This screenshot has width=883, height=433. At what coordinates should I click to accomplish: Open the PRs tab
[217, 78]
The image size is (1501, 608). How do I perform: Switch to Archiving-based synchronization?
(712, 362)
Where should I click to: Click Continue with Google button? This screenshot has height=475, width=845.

==

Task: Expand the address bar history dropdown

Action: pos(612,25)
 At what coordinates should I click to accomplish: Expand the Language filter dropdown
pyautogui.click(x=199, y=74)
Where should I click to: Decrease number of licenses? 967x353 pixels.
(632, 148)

---

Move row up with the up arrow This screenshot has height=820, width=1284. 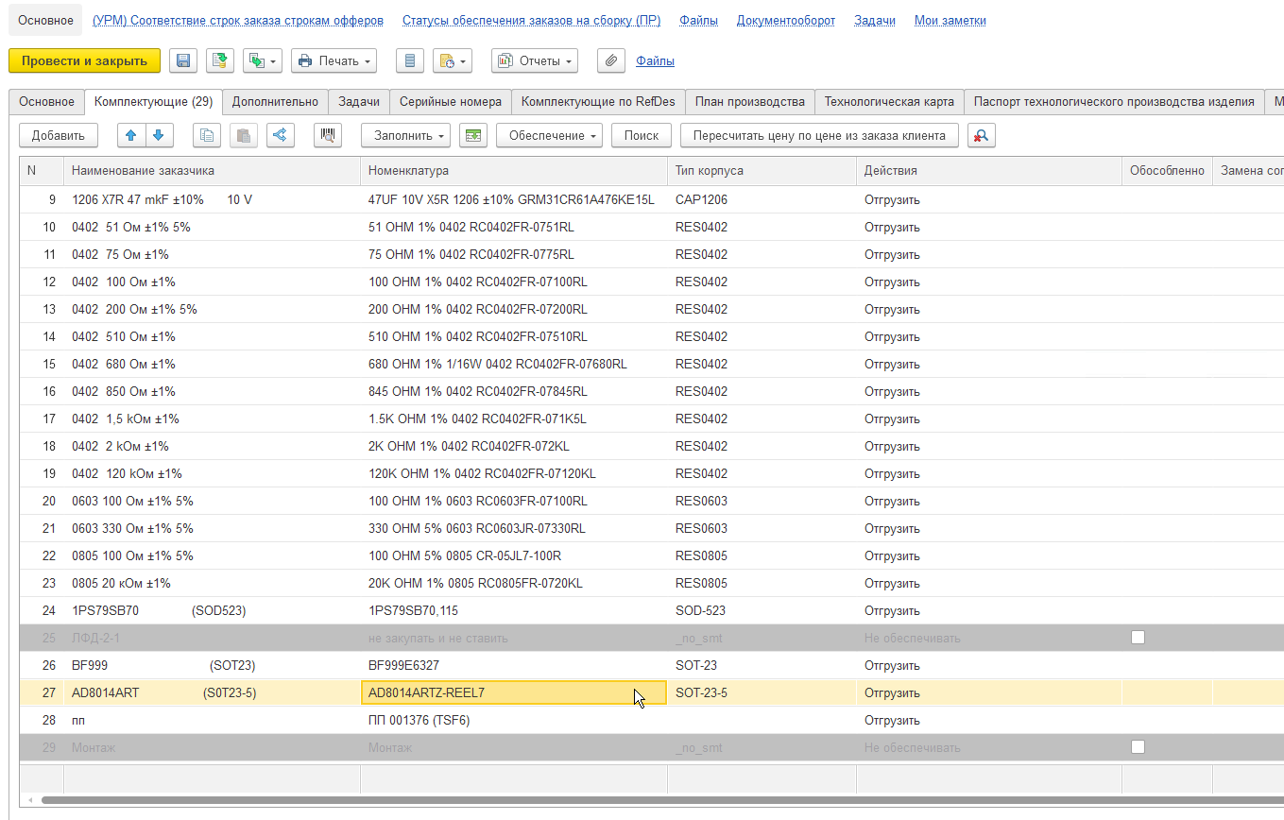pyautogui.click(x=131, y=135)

- [Problem to work on]: All lines above from the one holding "The image size" to the one holding "Where should I click to: Click", inclusive, are to be copied exactly; no other line is wanted.

- [Solution for this task]:
The image size is (1501, 608). How do I perform: Switch to Archiving-based synchronization?
(712, 362)
Where should I click to: Click Continue with Google button? This screenshot has height=475, width=845.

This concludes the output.